Alors que la presse de mode masculine émerge au début du xxe siècle, la couleur peine à s’immiscer dans le vestiaire masculin. Pourtant, la revue Monsieur (1919–1924) va prédire et commenter l’avalanche de fantaisies que présente la nouvelle mode des vêtements d’intérieur. Notamment le pyjama que l’homme moderne peut même exposer à ses amis comme l’attestent les nombreuses illustrations et articles sur le sujet.
Pierre de Trévières, romancier des bonnes mœurs voit dans ce vêtement la quintessence des Années folles et du chic français. Dans un article intitulé «Pyjamas et robes de chambre» (Monsieur, n° 2, février 1920), il tente d’en retracer l’itinéraire historique. Il écrit que :«L’École des Chartes admet nettement l’essence hindoue du pyjamah – avec un h.» En effet, on trouve dès 1837 la trace d’un pyjaamah en satin blanc que porte une jeune femme hindoue pour illustrer un article sur les «Mœurs étrangères» sous-titré «Les femmes dans l’Inde» (Journal des jeunes personnes, 1837, pp. 163 à 173).
Pierre de Trévières développe par la suite que «[…] le pyjamah, vêtement de repos de quelque officier anglais, dandy tenace et convaincu, traverse la mer, perd son h – l’h d’abordage – et aborde en Amérique du Sud. Succès manifeste. Sa vogue est attestée par des documents authentiques. Parure de sieste et de nonchalance, il subit soudain une transformation essentielle : dans les villes soumises aux tremblements de terre fréquents, les mondains l’adoptent d’enthousiaste comme vêtement nocturne. […] Sa vogue s’étend. Il franchit l’isthme de Panama, fait une courte apparition au Mexique et s’épanouit enfin aux États-Unis. Son allure, stricte, nette plaît aux Yankees. Les Transatlantiques notoires l’adoptent pour les traversées. […] L’Angleterre ravie, retrouve avec joie ce fils chéri de sa colonie lointaine. Puis le pyjama traverse le “Chanel“ et débarque en France. Succès lent, modeste, un peu hésitant. Il fallut les heures noires des Gothas [bombardiers allemands opérationnels pendant la Première Guerre mondiale, ndlr] et les flirts dans les caves pour montrer les charmes et les avantages de cette parure… Ainsi s’établit le premier stade de cette évolution sensationnelle : le pyjama vêtement de nuit.»

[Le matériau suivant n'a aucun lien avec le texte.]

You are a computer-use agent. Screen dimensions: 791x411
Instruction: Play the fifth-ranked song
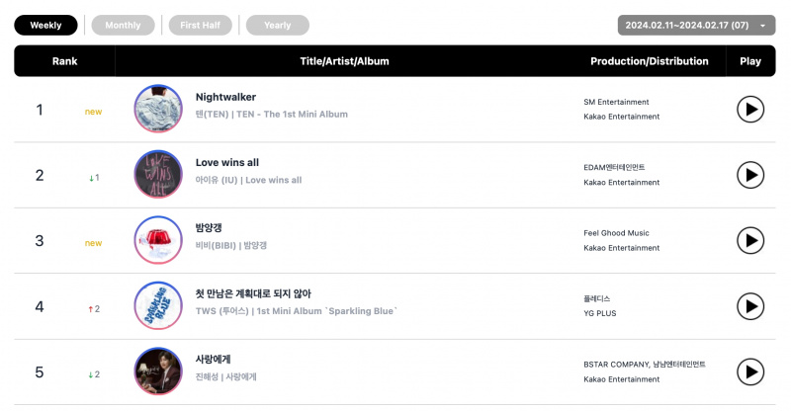pyautogui.click(x=750, y=371)
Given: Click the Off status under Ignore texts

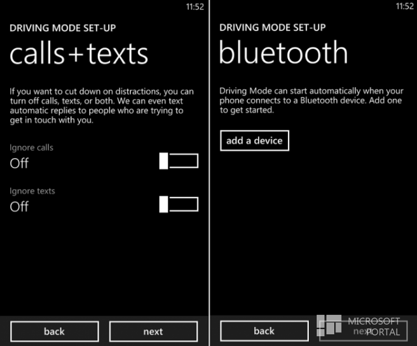Looking at the screenshot, I should (19, 207).
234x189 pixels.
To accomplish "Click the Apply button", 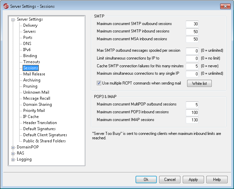I will (193, 180).
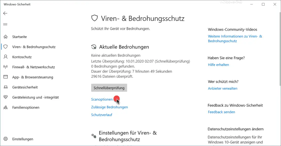This screenshot has height=146, width=281.
Task: Open Anbieter verwalten link
Action: coord(223,88)
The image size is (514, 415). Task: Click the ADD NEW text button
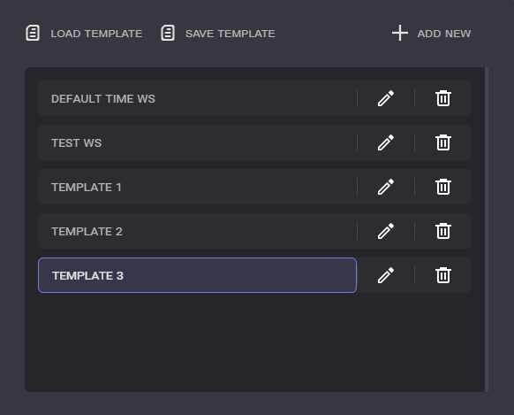pyautogui.click(x=444, y=34)
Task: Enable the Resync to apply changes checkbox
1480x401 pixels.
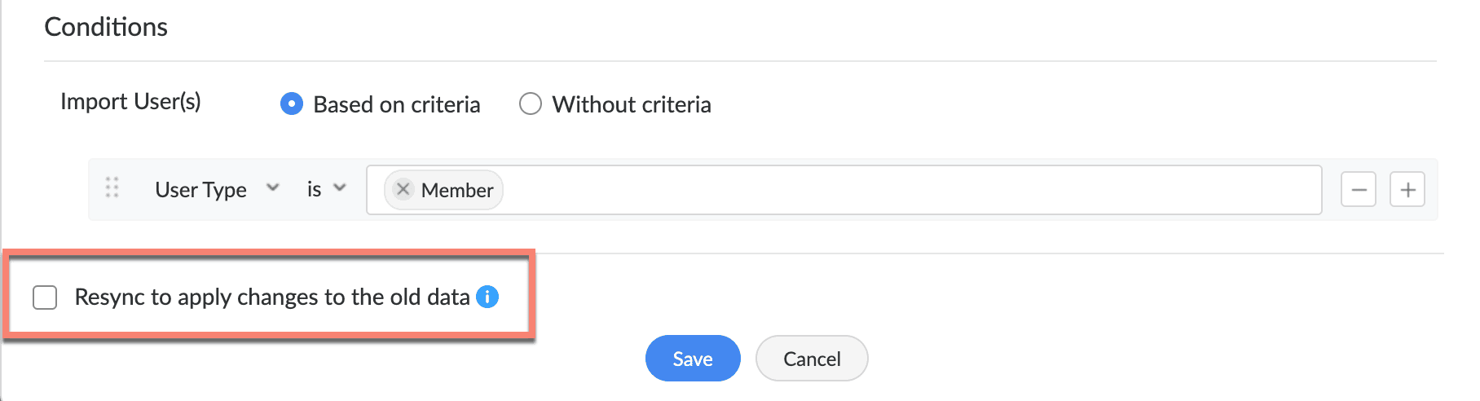Action: point(45,297)
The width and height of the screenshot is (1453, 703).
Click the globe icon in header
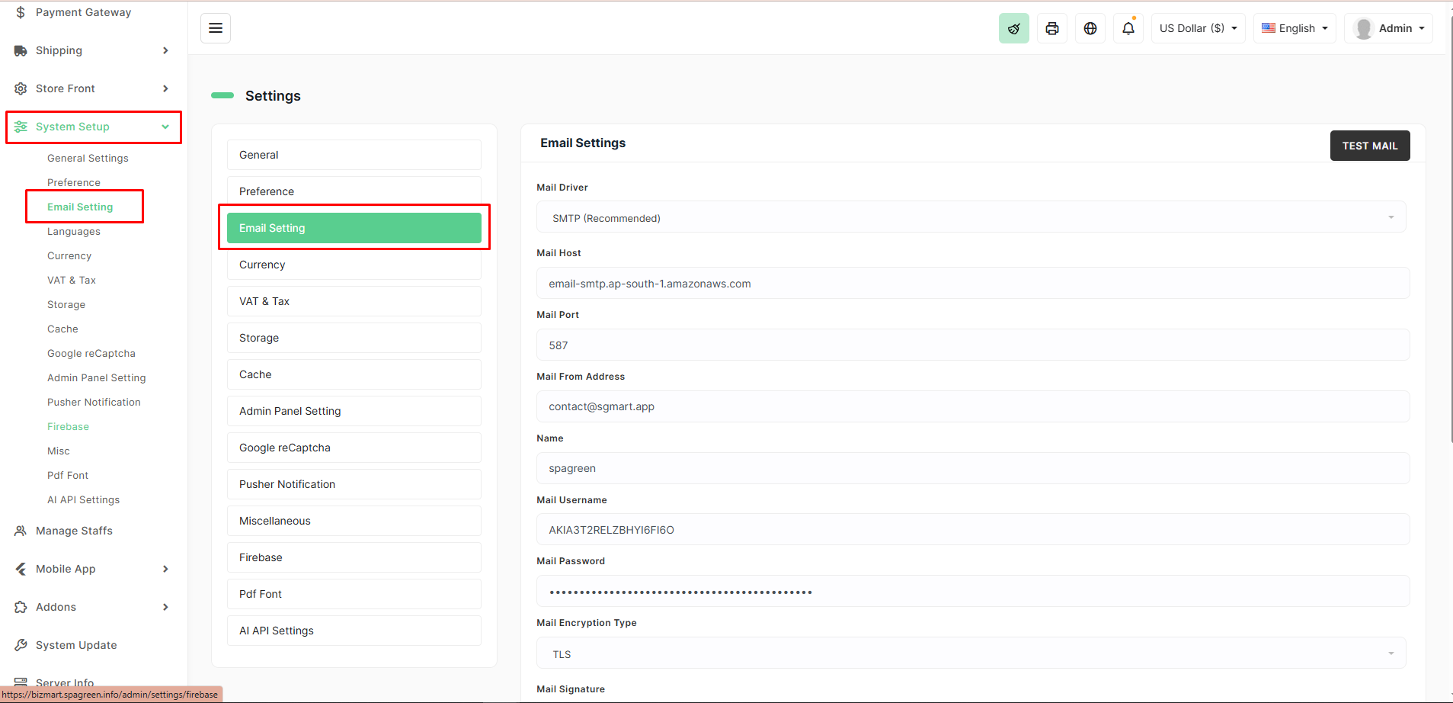pos(1090,28)

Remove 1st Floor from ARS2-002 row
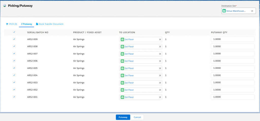160,90
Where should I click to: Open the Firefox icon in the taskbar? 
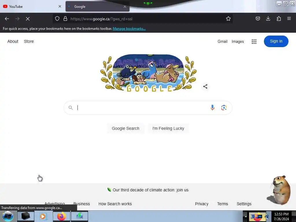tap(61, 216)
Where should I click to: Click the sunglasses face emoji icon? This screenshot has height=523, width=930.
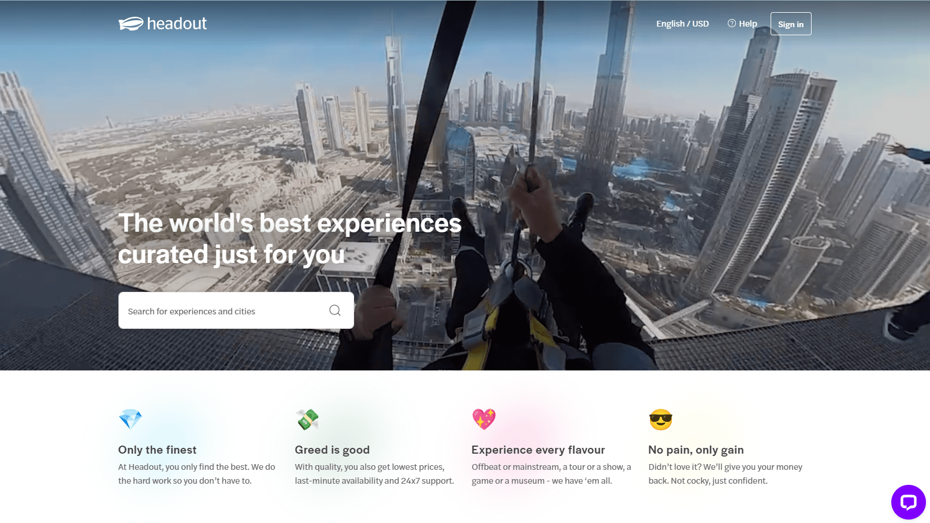[661, 419]
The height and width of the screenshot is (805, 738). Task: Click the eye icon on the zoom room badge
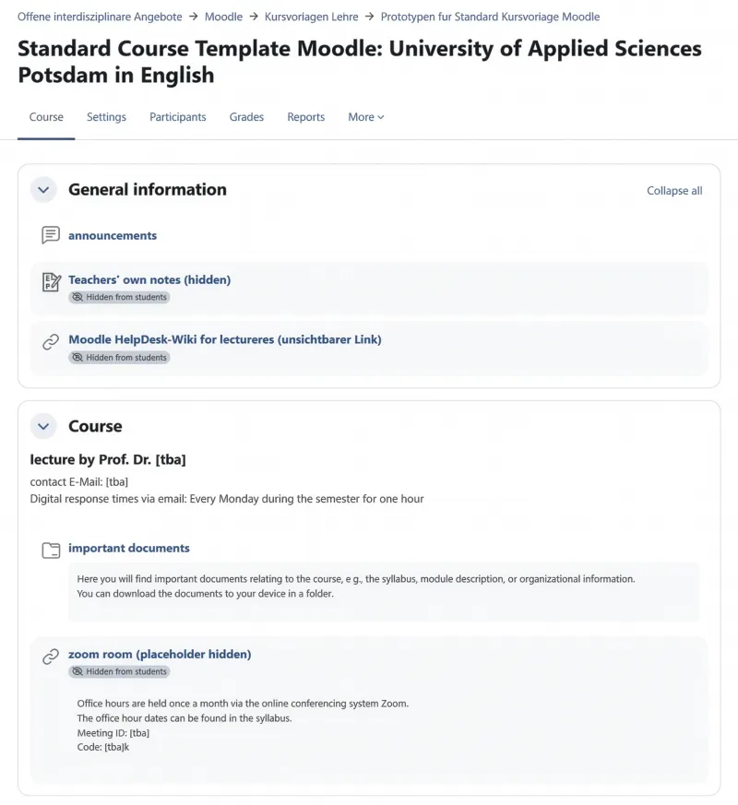pos(79,671)
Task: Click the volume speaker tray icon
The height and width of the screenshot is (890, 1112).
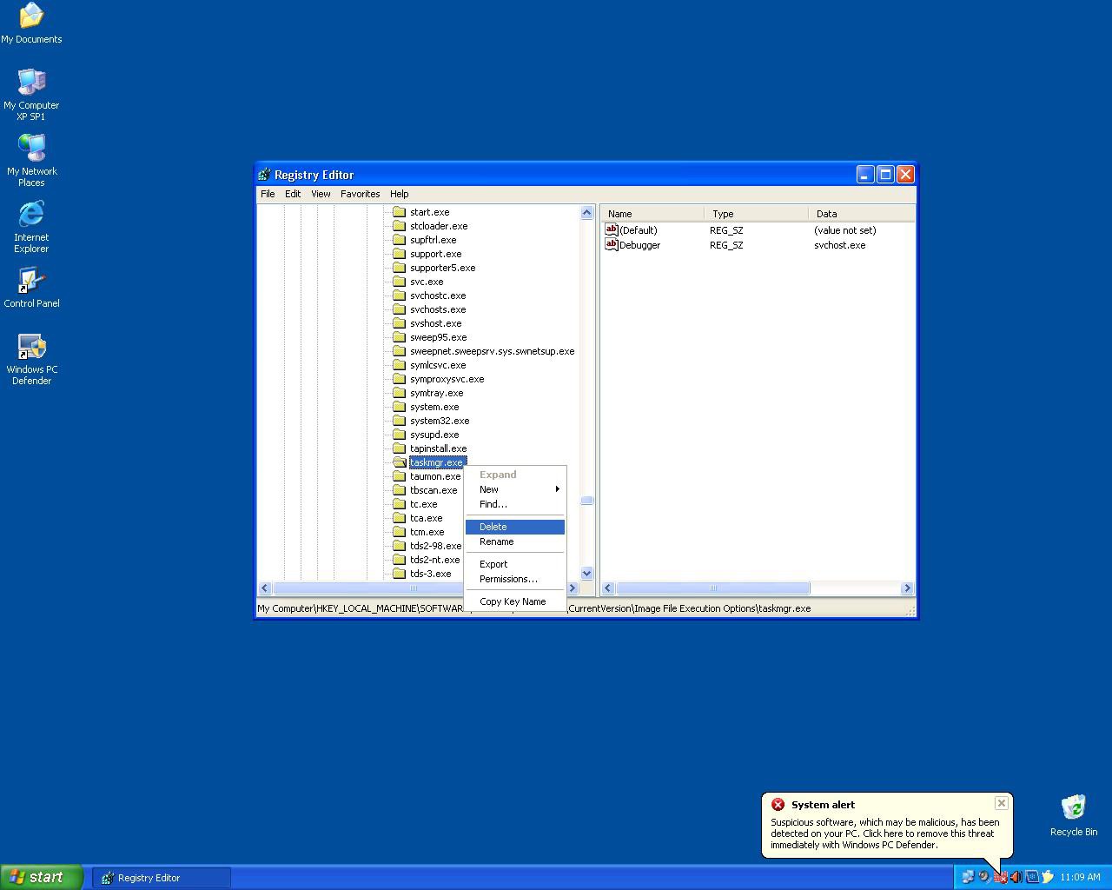Action: (1016, 877)
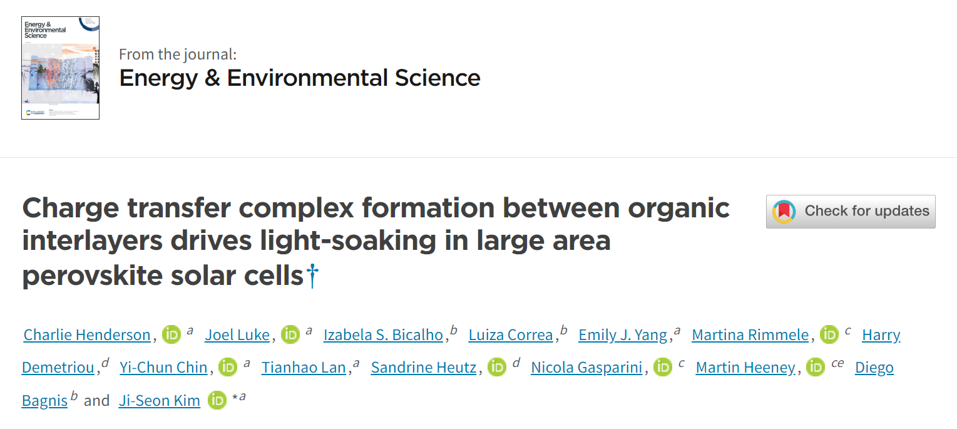
Task: Click the Check for updates button
Action: tap(851, 212)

L’histoire est belle. L’homme se libère ainsi de la chemise de nuit, ce « sac horrifique, où nous enfermons nos rêves et nos émois ! » écrit l’auteur. La vogue du pyjama est aussi visible chez les femmes qui le porte en extérieur – notamment sur les plages françaises au milieu des années 1920 – sous l’impulsion de la modiste Gabrielle “Coco“ Chanel qui le popularise.
Mais alors que le pyjama anglo-saxon est utilitaire et sobre, le pyjama français est «mondain, élégant, je dirai même tout bas le pyjama [est] galant», triomphe Pierre de Trévières. En effet, le pyjama de Monsieur est fait des plus belles soieries ; il est vif, généreux, éclatant, embelli de ramages, amusant et donc si français :
«Toutes la fantaisie parisienne, toute l’audace française illustrent ces soieries : satins éclatants et de coloris violents, petites rayures ou pastilles d’or, fresques persanes, hindoues, sombres moires à peine rehaussées d’un passepoil orange, soieries japonaises, cachemire noir d’un chic miraculeux enrichi d’une unique broderie japonaise au dos et aux manches avec le pantalon mexicain ouvert sur une broderie d’or.»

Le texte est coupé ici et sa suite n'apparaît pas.